_Problem:_ Each record below is to be set down again precisely.

_Information provided:_
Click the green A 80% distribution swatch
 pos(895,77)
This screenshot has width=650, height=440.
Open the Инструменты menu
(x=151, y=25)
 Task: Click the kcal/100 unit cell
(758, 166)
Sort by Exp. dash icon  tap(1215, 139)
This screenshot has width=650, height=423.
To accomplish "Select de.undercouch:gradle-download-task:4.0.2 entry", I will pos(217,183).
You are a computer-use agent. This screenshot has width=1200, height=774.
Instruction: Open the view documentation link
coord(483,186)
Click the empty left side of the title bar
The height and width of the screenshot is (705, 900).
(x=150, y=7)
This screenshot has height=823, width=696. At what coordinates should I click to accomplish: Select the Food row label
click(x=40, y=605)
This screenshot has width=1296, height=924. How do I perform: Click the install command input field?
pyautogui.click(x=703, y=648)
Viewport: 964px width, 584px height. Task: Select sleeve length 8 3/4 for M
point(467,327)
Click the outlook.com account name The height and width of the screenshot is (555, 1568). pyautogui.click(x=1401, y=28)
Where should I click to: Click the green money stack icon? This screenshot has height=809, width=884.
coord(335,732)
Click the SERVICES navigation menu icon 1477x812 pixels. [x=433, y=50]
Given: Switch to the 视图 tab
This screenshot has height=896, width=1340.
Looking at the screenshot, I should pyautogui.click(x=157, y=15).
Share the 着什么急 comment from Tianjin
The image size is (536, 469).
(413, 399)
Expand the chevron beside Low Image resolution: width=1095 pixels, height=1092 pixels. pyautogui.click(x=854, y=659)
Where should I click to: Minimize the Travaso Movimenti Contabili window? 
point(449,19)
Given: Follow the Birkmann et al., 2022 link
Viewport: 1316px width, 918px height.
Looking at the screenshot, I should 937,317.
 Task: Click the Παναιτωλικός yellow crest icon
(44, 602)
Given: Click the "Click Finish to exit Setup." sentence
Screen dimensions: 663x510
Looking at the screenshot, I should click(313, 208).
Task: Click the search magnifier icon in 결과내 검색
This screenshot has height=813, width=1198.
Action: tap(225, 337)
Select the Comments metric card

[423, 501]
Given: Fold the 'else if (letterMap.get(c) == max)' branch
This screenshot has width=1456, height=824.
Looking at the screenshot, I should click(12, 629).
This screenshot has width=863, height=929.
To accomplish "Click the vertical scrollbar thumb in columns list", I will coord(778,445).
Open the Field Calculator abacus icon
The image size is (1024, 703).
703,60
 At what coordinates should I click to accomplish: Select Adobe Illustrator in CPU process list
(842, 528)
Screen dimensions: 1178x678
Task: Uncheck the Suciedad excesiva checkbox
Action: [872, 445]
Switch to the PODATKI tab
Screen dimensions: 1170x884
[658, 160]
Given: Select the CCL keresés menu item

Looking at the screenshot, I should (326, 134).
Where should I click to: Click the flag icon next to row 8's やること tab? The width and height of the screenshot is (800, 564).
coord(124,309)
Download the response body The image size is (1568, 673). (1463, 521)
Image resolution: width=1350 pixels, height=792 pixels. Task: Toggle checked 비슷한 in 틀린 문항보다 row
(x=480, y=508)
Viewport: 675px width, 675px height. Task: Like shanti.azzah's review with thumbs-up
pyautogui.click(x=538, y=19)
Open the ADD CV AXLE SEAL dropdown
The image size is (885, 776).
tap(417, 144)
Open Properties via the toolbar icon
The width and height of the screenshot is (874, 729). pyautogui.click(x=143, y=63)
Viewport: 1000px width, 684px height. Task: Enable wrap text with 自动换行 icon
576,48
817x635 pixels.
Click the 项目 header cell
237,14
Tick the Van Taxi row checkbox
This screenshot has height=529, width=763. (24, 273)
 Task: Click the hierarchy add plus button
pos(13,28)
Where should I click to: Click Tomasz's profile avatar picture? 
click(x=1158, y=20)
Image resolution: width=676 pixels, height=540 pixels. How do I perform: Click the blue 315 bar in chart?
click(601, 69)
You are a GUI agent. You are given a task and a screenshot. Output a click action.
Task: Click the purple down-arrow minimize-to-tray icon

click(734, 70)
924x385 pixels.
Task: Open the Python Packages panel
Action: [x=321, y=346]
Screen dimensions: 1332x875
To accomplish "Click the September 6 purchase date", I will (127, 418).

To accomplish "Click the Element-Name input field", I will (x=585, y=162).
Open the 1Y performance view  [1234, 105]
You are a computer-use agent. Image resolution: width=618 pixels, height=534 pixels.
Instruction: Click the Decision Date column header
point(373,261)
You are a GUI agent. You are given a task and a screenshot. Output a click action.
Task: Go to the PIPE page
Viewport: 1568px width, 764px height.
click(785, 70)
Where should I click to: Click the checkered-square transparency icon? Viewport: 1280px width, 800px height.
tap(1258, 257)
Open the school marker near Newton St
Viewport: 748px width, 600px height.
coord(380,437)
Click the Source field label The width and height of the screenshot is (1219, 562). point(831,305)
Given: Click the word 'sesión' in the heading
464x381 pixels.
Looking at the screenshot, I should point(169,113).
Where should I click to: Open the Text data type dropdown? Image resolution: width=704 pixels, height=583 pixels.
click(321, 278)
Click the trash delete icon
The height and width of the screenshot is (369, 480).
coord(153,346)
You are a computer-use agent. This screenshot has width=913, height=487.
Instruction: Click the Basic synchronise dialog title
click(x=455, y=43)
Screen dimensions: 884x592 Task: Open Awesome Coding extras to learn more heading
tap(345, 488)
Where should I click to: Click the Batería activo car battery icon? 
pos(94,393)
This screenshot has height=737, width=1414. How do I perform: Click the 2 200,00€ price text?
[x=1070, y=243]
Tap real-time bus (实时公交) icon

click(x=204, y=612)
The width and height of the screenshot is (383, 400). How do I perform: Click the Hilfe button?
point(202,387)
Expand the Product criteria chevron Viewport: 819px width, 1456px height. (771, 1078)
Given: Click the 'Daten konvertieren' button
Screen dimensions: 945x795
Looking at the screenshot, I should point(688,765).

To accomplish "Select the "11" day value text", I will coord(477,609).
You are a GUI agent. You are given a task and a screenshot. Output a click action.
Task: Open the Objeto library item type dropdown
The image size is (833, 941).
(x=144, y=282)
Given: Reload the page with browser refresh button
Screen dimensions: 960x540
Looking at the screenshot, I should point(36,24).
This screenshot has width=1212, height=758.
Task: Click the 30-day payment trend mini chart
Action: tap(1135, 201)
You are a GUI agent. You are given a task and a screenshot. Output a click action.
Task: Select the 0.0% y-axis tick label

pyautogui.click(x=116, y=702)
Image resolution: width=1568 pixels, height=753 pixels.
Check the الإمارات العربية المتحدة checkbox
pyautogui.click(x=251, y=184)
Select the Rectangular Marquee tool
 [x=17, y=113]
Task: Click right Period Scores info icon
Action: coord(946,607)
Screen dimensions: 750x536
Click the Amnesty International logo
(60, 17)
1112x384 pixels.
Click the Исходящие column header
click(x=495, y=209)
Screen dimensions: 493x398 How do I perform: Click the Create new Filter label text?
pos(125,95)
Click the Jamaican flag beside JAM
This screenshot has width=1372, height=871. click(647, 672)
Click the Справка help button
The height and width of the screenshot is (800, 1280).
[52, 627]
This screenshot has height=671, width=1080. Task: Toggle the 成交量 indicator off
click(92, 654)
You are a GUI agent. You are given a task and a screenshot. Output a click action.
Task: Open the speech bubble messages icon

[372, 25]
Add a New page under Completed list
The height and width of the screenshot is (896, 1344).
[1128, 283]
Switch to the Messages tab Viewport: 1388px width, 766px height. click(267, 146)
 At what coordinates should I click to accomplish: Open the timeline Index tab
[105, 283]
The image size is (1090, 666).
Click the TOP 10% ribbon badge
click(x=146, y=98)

_Written solution:_
Click the green A 80% distribution swatch
 pos(895,77)
This screenshot has width=650, height=440.
Open the Инструменты menu
(x=151, y=25)
 Task: Click the kcal/100 unit cell
(758, 166)
Sort by Exp. dash icon  tap(1215, 139)
This screenshot has width=650, height=423.
To accomplish "Select de.undercouch:gradle-download-task:4.0.2 entry", I will pos(217,183).
You are a computer-use agent. This screenshot has width=1200, height=774.
Instruction: Open the view documentation link
coord(483,186)
Click the empty left side of the title bar
The height and width of the screenshot is (705, 900).
(x=150, y=7)
This screenshot has height=823, width=696. At what coordinates should I click to accomplish: Select the Food row label
click(x=40, y=605)
This screenshot has width=1296, height=924. How do I perform: Click the install command input field?
pyautogui.click(x=703, y=648)
Viewport: 964px width, 584px height. Task: Select sleeve length 8 3/4 for M
point(467,327)
Click the outlook.com account name The height and width of the screenshot is (555, 1568). pyautogui.click(x=1401, y=28)
Where should I click to: Click the green money stack icon? This screenshot has height=809, width=884.
coord(335,732)
Click the SERVICES navigation menu icon 1477x812 pixels. [x=433, y=50]
Given: Switch to the 视图 tab
This screenshot has height=896, width=1340.
Looking at the screenshot, I should pyautogui.click(x=157, y=15).
Share the 着什么急 comment from Tianjin
The image size is (536, 469).
(413, 399)
Expand the chevron beside Low Image resolution: width=1095 pixels, height=1092 pixels. pyautogui.click(x=854, y=659)
Where should I click to: Minimize the Travaso Movimenti Contabili window? 
point(449,19)
Given: Follow the Birkmann et al., 2022 link
Viewport: 1316px width, 918px height.
Looking at the screenshot, I should 937,317.
 Task: Click the Παναιτωλικός yellow crest icon
(44, 602)
Given: Click the "Click Finish to exit Setup." sentence
Screen dimensions: 663x510
Looking at the screenshot, I should click(313, 208).
Task: Click the search magnifier icon in 결과내 검색
This screenshot has height=813, width=1198.
Action: tap(225, 337)
Select the Comments metric card

[423, 501]
Given: Fold the 'else if (letterMap.get(c) == max)' branch
This screenshot has width=1456, height=824.
Looking at the screenshot, I should click(12, 629).
This screenshot has width=863, height=929.
To accomplish "Click the vertical scrollbar thumb in columns list", I will coord(778,445).
Open the Field Calculator abacus icon
The image size is (1024, 703).
703,60
 At what coordinates should I click to accomplish: Select Adobe Illustrator in CPU process list
(842, 528)
Screen dimensions: 1178x678
Task: Uncheck the Suciedad excesiva checkbox
Action: [872, 445]
Switch to the PODATKI tab
Screen dimensions: 1170x884
[658, 160]
Given: Select the CCL keresés menu item

Looking at the screenshot, I should (326, 134).
Where should I click to: Click the flag icon next to row 8's やること tab? The width and height of the screenshot is (800, 564).
coord(124,309)
Download the response body The image size is (1568, 673). (1463, 521)
Image resolution: width=1350 pixels, height=792 pixels. Task: Toggle checked 비슷한 in 틀린 문항보다 row
(x=480, y=508)
Viewport: 675px width, 675px height. Task: Like shanti.azzah's review with thumbs-up
pyautogui.click(x=538, y=19)
Open the ADD CV AXLE SEAL dropdown
The image size is (885, 776).
tap(417, 144)
Open Properties via the toolbar icon
The width and height of the screenshot is (874, 729). pyautogui.click(x=143, y=63)
Viewport: 1000px width, 684px height. Task: Enable wrap text with 自动换行 icon
576,48
817x635 pixels.
Click the 项目 header cell
237,14
Tick the Van Taxi row checkbox
This screenshot has height=529, width=763. (24, 273)
 Task: Click the hierarchy add plus button
pos(13,28)
Where should I click to: Click Tomasz's profile avatar picture? 
click(x=1158, y=20)
Image resolution: width=676 pixels, height=540 pixels. How do I perform: Click the blue 315 bar in chart?
click(601, 69)
You are a GUI agent. You are given a task and a screenshot. Output a click action.
Task: Click the purple down-arrow minimize-to-tray icon

click(734, 70)
924x385 pixels.
Task: Open the Python Packages panel
Action: [x=321, y=346]
Screen dimensions: 1332x875
To accomplish "Click the September 6 purchase date", I will (127, 418).

To accomplish "Click the Element-Name input field", I will (x=585, y=162).
Open the 1Y performance view  [1234, 105]
You are a computer-use agent. Image resolution: width=618 pixels, height=534 pixels.
Instruction: Click the Decision Date column header
point(373,261)
You are a GUI agent. You are given a task and a screenshot. Output a click action.
Task: Go to the PIPE page
Viewport: 1568px width, 764px height.
click(785, 70)
Where should I click to: Click the checkered-square transparency icon? Viewport: 1280px width, 800px height.
tap(1258, 257)
Open the school marker near Newton St
Viewport: 748px width, 600px height.
coord(380,437)
Click the Source field label The width and height of the screenshot is (1219, 562). point(831,305)
Given: Click the word 'sesión' in the heading
464x381 pixels.
Looking at the screenshot, I should point(169,113).
Where should I click to: Open the Text data type dropdown? Image resolution: width=704 pixels, height=583 pixels.
click(321, 278)
Click the trash delete icon
The height and width of the screenshot is (369, 480).
coord(153,346)
You are a computer-use agent. This screenshot has width=913, height=487.
Instruction: Click the Basic synchronise dialog title
click(x=455, y=43)
Screen dimensions: 884x592 Task: Open Awesome Coding extras to learn more heading
tap(345, 488)
Where should I click to: Click the Batería activo car battery icon? 
pos(94,393)
This screenshot has height=737, width=1414. How do I perform: Click the 2 200,00€ price text?
[x=1070, y=243]
Tap real-time bus (实时公交) icon

click(x=204, y=612)
The width and height of the screenshot is (383, 400). How do I perform: Click the Hilfe button?
point(202,387)
Expand the Product criteria chevron Viewport: 819px width, 1456px height. (771, 1078)
Given: Click the 'Daten konvertieren' button
Screen dimensions: 945x795
Looking at the screenshot, I should point(688,765).

To accomplish "Select the "11" day value text", I will coord(477,609).
You are a GUI agent. You are given a task and a screenshot. Output a click action.
Task: Open the Objeto library item type dropdown
The image size is (833, 941).
(x=144, y=282)
Given: Reload the page with browser refresh button
Screen dimensions: 960x540
Looking at the screenshot, I should point(36,24).
This screenshot has width=1212, height=758.
Task: Click the 30-day payment trend mini chart
Action: tap(1135, 201)
You are a GUI agent. You are given a task and a screenshot. Output a click action.
Task: Select the 0.0% y-axis tick label

pyautogui.click(x=116, y=702)
Image resolution: width=1568 pixels, height=753 pixels.
Check the الإمارات العربية المتحدة checkbox
pyautogui.click(x=251, y=184)
Select the Rectangular Marquee tool
 [x=17, y=113]
Task: Click right Period Scores info icon
Action: coord(946,607)
Screen dimensions: 750x536
Click the Amnesty International logo
(60, 17)
1112x384 pixels.
Click the Исходящие column header
click(x=495, y=209)
Screen dimensions: 493x398 How do I perform: Click the Create new Filter label text?
pos(125,95)
Click the Jamaican flag beside JAM
This screenshot has width=1372, height=871. click(647, 672)
Click the Справка help button
The height and width of the screenshot is (800, 1280).
[52, 627]
This screenshot has height=671, width=1080. Task: Toggle the 成交量 indicator off
click(92, 654)
You are a GUI agent. You are given a task and a screenshot. Output a click action.
Task: Open the speech bubble messages icon

[372, 25]
Add a New page under Completed list
The height and width of the screenshot is (896, 1344).
[1128, 283]
Switch to the Messages tab Viewport: 1388px width, 766px height. click(267, 146)
 At what coordinates should I click to accomplish: Open the timeline Index tab
[105, 283]
The image size is (1090, 666).
Click the TOP 10% ribbon badge
click(x=146, y=98)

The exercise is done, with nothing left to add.